De nombreux facteurs de risques favorisant le développement de telles maladies sont liés à nos habitudes, comme la sédentarité ou une alimentation déséquilibrée. Si la santé est avant tout une thématique individuelle, les coûts directs et indirects liés à ces maladies sont supportés par la collectivité. Voilà pourquoi de nombreux experts et élus politiques attendent de l’Etat une intervention plus déterminée.
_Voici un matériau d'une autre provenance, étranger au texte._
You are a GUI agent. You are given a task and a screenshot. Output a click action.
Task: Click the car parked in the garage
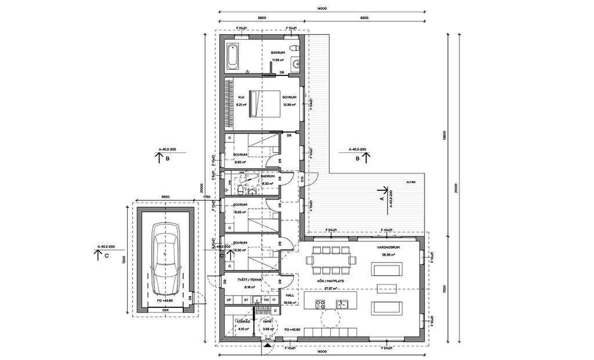coord(164,260)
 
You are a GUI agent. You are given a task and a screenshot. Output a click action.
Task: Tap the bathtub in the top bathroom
coord(233,55)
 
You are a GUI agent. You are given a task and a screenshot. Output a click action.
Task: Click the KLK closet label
coord(241,97)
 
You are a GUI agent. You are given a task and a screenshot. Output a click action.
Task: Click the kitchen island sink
coord(341,304)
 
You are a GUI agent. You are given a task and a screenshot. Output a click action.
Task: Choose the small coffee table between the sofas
coord(385,288)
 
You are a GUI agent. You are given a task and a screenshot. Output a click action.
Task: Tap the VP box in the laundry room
coord(229,300)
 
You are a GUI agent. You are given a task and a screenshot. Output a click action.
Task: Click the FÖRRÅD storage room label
coord(242,321)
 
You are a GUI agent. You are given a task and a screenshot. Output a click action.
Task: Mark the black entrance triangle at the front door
coord(267,345)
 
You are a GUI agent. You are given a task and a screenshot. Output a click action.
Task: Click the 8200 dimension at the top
coord(364,19)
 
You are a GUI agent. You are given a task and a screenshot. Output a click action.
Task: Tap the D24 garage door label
coord(165,310)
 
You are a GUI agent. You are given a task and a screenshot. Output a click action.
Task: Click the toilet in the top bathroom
coord(295,48)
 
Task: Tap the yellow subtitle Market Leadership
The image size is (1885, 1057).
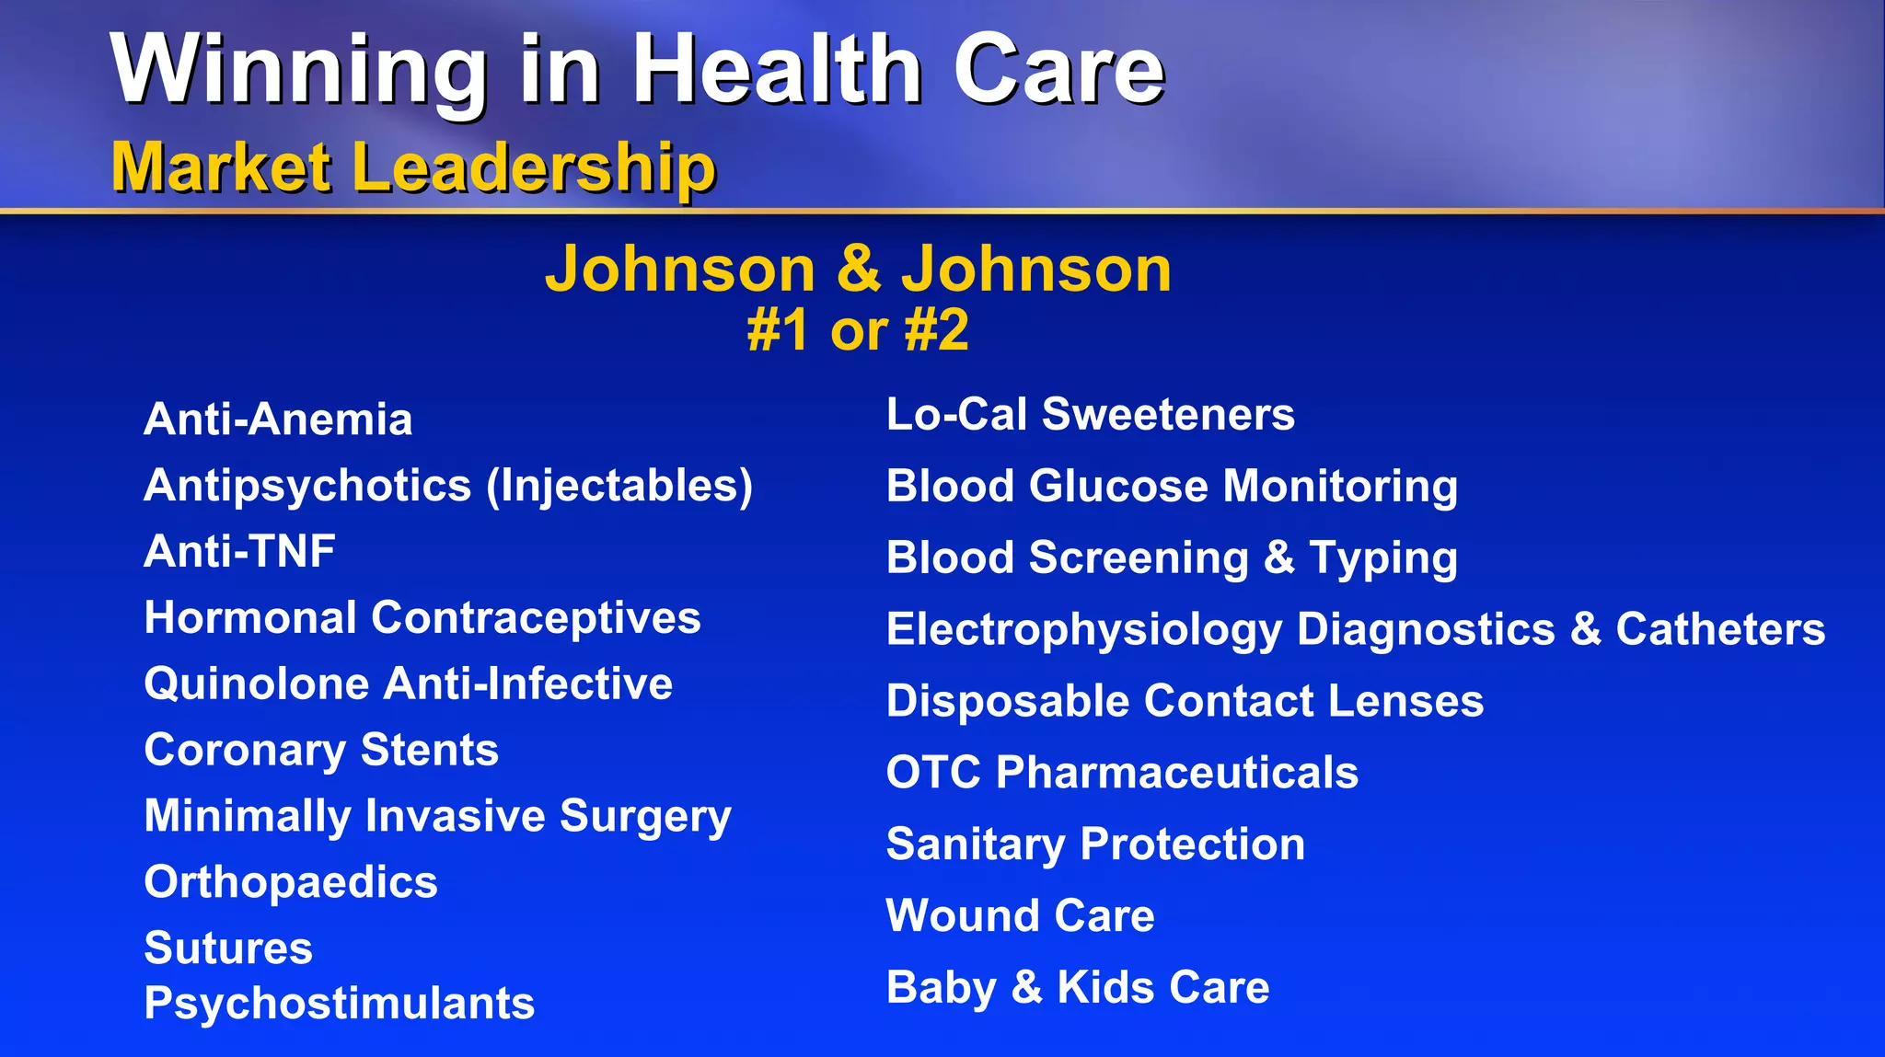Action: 413,167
Le secteur privé, en particulier le secteur agro-alimentaire, est souvent relégué à un rôle de second plan, et fait souvent l’objet d’interventions politiques.
Quelles sont les opportunités, mais aussi les défis pour le secteur agro-alimentaire ?
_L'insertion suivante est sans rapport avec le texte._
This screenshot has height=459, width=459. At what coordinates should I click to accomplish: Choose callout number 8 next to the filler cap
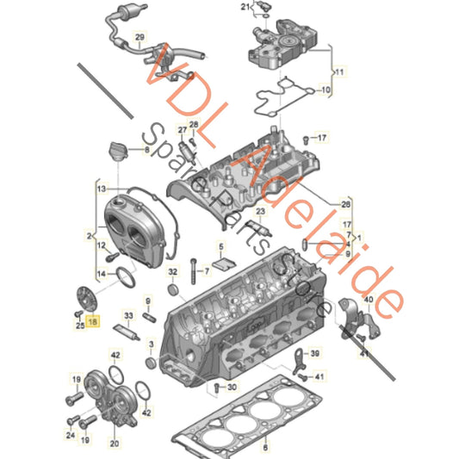coord(146,151)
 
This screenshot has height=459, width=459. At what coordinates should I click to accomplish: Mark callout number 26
coord(346,204)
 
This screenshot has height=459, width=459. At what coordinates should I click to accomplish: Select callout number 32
coord(173,274)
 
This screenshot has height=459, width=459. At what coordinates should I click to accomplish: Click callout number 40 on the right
coord(368,300)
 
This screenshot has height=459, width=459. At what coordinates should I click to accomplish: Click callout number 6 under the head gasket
coord(264,448)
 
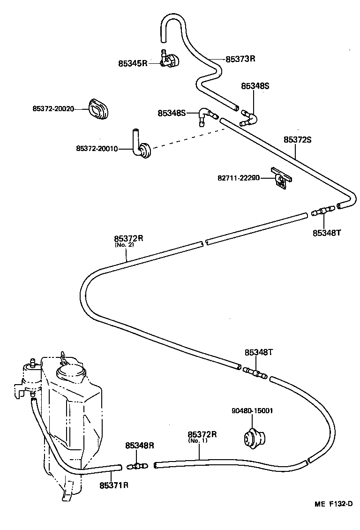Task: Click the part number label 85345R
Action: coord(133,62)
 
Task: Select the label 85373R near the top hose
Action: coord(240,59)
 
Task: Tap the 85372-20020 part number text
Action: coord(53,109)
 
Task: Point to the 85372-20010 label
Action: coord(97,149)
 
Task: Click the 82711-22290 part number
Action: coord(238,178)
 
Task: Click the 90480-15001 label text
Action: coord(252,411)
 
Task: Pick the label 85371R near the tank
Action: coord(113,485)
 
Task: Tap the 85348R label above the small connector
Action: coord(139,446)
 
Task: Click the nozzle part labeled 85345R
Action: coord(170,61)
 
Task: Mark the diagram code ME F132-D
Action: coord(333,504)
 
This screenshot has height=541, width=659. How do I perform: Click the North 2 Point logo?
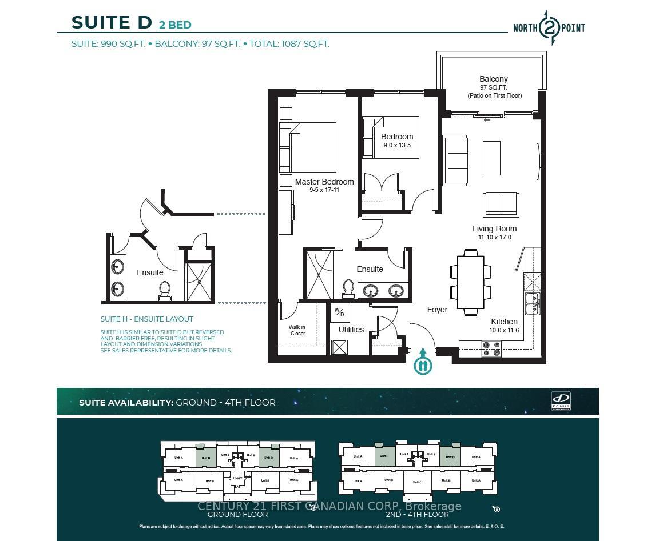point(549,27)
Les pratiques à l’étranger peuvent-elles servir d’exemple à la Suisse ?
Quel rôle le secteur privé peut-il jouer dans la prévention ?
Dans ce podcast, nous accueillons Bettina Borisch, experte en santé publique, avec de nombreux mandats sur le plan international et au sein de l’OMS, et Professeure à l’Institut de santé globale à Genève depuis 1995, et Diego Taboada, Senior Researcher à Avenir Suisse dans le secteur de la santé et également auteur d’une étude publiée en 2022 intitulée «Plus d’initiative privée dans la santé publique».
Lors de la discussion, si Bettina Borisch souligne la nécessité d’encourager une baisse de la production et de la consommation de produits à risque comme le sucre, le sel et les matières grasses, elle trouve peu approprié de parler de produits-péchés. Cette appellation culpabilise les victimes d’obésité et de tels termes s’avèrent contreproductifs dans la lutte contre les maladies non-transmissibles. Diego Taboada indique que si plus de transparence est en effet nécessaire, il est inutile de rendre le nutri-score obligatoire, car les entreprises l’utilisent déjà, en réponse à des exigences de plus de transparence de la part des consommateurs. Les entreprises ont un rôle à jouer car elles sont les mieux à même de répondre à la demande des consommateurs.